IRS Hard Drive Crash

Floor Speech

Date: June 25, 2014
Location: Washington, DC
Issues: Taxes

Mr. DeSANTIS. Mr. Speaker, the American people are not buying what the IRS is selling re these lost emails.

They want us to believe that within 10 days of Dave Camp requesting emails from the IRS, Lois Lerner's hard drive just happened to crash; her emails are gone and unrecoverable.

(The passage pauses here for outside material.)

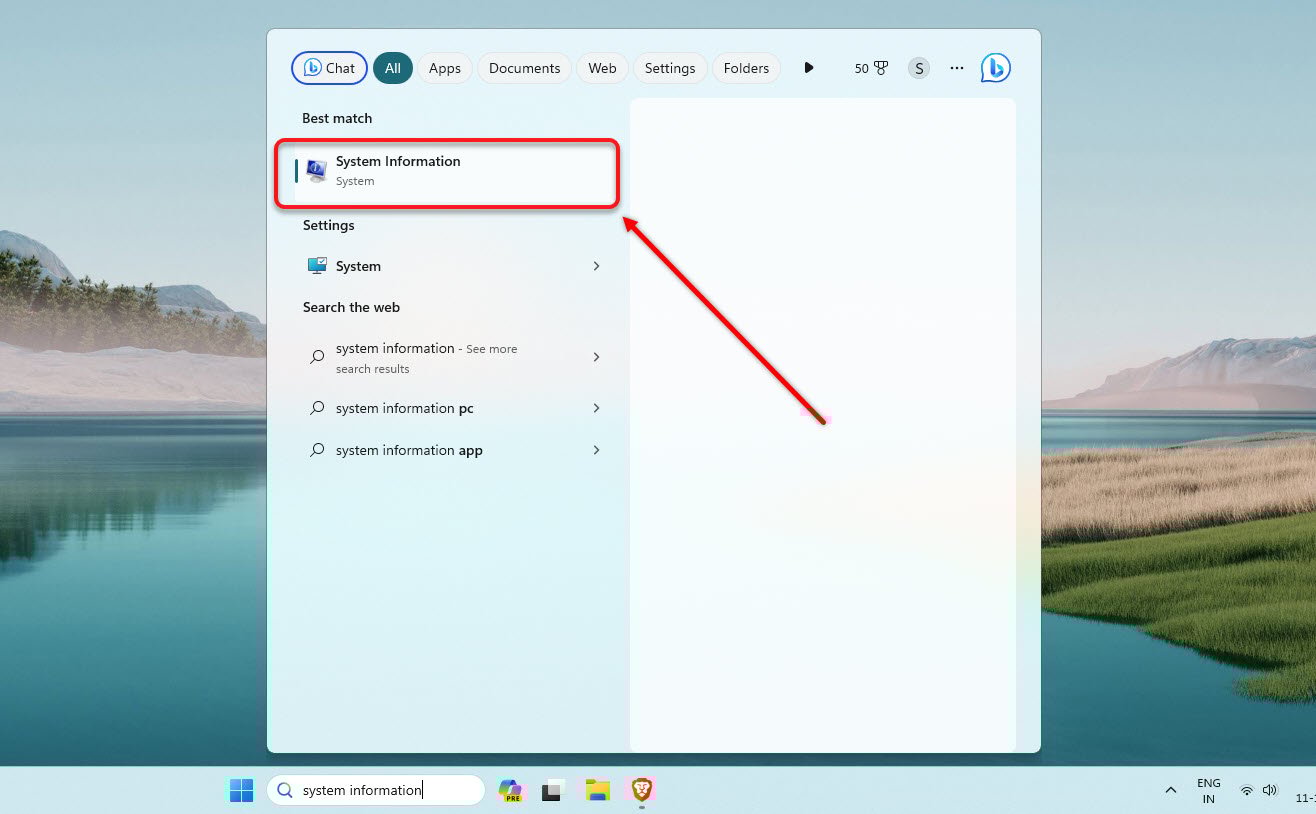This screenshot has width=1316, height=814.
Task: Click the play arrow next to filter tabs
Action: point(808,67)
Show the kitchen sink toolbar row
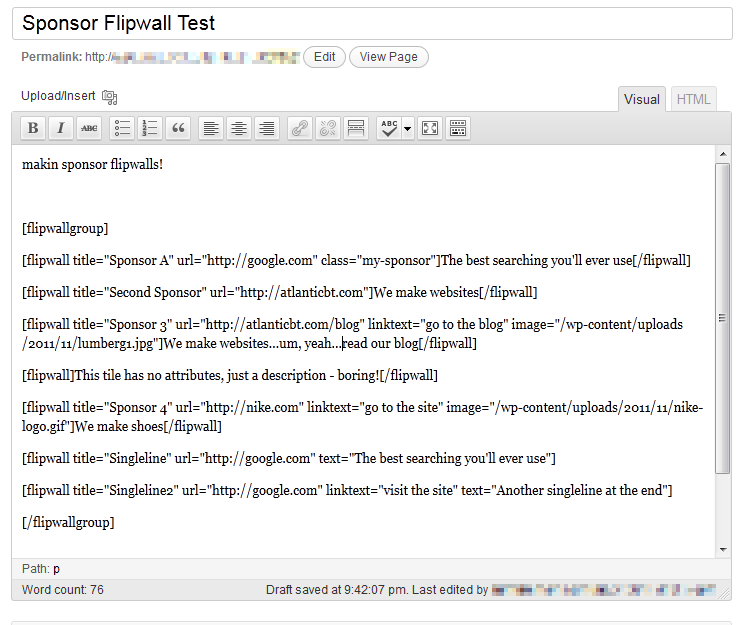 [x=458, y=128]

Now, what are the odds that the IRS is telling the truth? My friend, colleague, and MIT grad Thomas Massie provided me the following calculations:

Using the IRS's own figures, the chance that a hard drive would crash on any given day is 0.01 percent. So, over a 10-day period, the odds are basically 1 in 1,000 that your hard drive would crash. But here's the thing: only 10 percent of hard drive crashes result in having data and emails that are completely unrecoverable. So if you multiply those probabilities out, the odds that the IRS is telling the truth is one one-hundredth of 1 percent.

Now, if you, as a taxpayer, provided the IRS with an explanation that was that improbable, how long do you think it would take them to laugh in your face and hold you accountable? So the question we have, Mr. Speaker, is: Why should we accept such an improbable explanation from the IRS?